The cold distance between them widened as indifference numbed the sense of loss of the bond the passion filled early days promised.  The child became the fulcrum and the gravity which held the couple together while the hunger for the warmth of a nurturing relationship gnawed at the fragile fibers of their commitment.  The dream of being loved unconditionally and sharing the journey through life seemed unattainable while a feeling of being trapped financially prevented them from uttering the words separation or divorce.  Yet they both knew they could not go on indefinitely in this state of emptiness and disappointment.

Neither could bear the thought of living apart from the child so they consulted with a marriage therapist from whom they learned that marital love is not a noun but rather a verb.  Happiness is a deviation from the norm, not the standard condition of life.  The norm of life is contentment; a state of being that is neither bored nor infused with excitement.  They learned that feelings come unbidden and leave without warning and therefore are not reliable indicators of reality.  We feel passion and are driven by its power but we do love in spite of how we feel or what we want at any given time.  Feelings follow and reinforce the loving action.  A healthy, mutually satisfying relationship is built on commitments based in the needs of the relationship and fulfilled with actions and attitudes rising out of the foundation of self-control.

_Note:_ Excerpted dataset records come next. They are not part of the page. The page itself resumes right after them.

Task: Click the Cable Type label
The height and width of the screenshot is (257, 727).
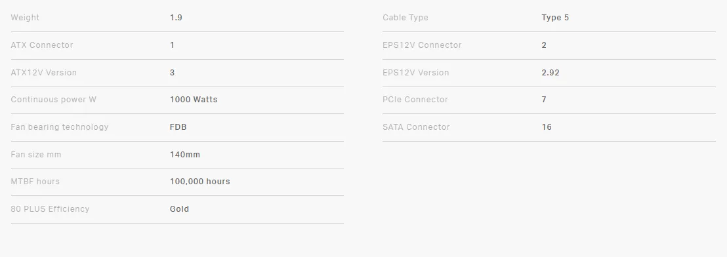Action: (405, 18)
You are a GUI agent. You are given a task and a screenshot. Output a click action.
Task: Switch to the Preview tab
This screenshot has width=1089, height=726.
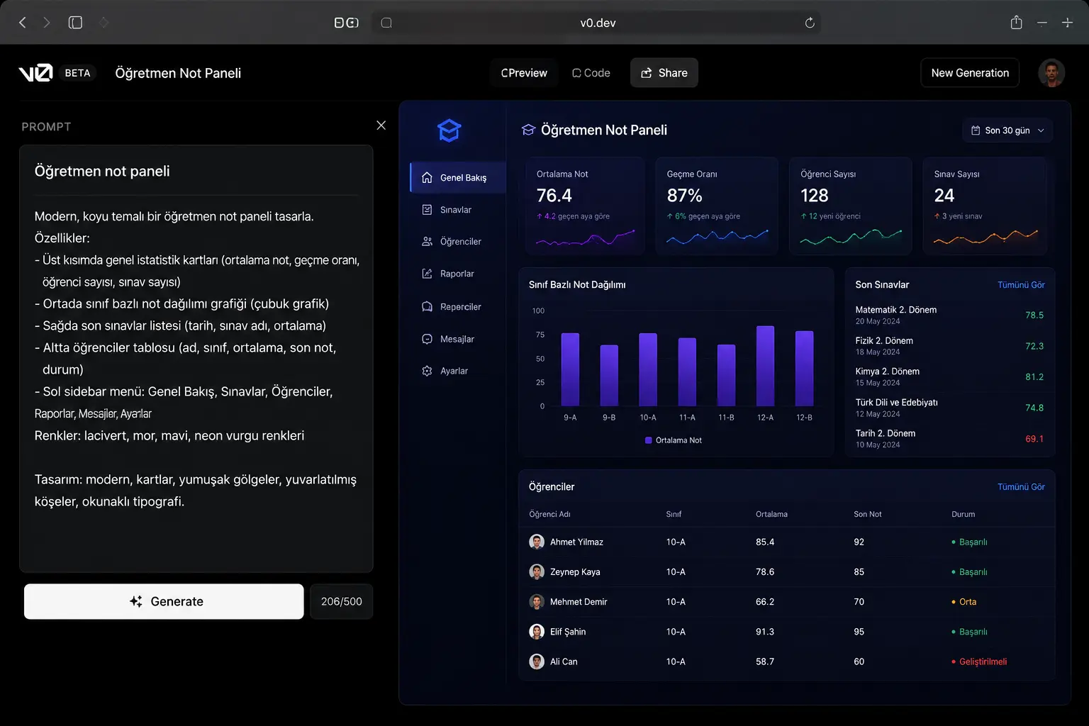click(524, 73)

Both believed that the marriage was a mistake and wished out loud that they could start over without penalty.  He explained that in golf a poor drive from the tee may be replayed without penalty.  The therapist responded that a mulligan is not the same as a new game.  It simply allows the golfer to continue the same game as if the first drive had not happened.

What the couple wanted was to wipe out the marriage as if it had never happened and take a different course.  This cannot happen in life.  Once a marriage is formed and a child is born, a mulligan, a restart, is the best for which a couple can hope.  As in the game of golf, however, the mulligan stays in the minds of the players.  No matter what the player with the mulligan scores in the game, everyone remembers that the score is always one stroke higher.

Should the couple go on to divorce the marriage remains a fact in their lives and the child will tie them together as long as they both live.  In life, a divorce is forever part of a person’s history and current resume.

A mulligan in marriage is not a divorce but rather a place where the couple is able to stop, learn from their past mistakes, draw a line separating them from their negative past and design a marriage which is mutually satisfying, healthy and growing.  Then, with the help of a marriage therapist, build a new marriage in which both wish to live.  This is how the marriage mulligan works.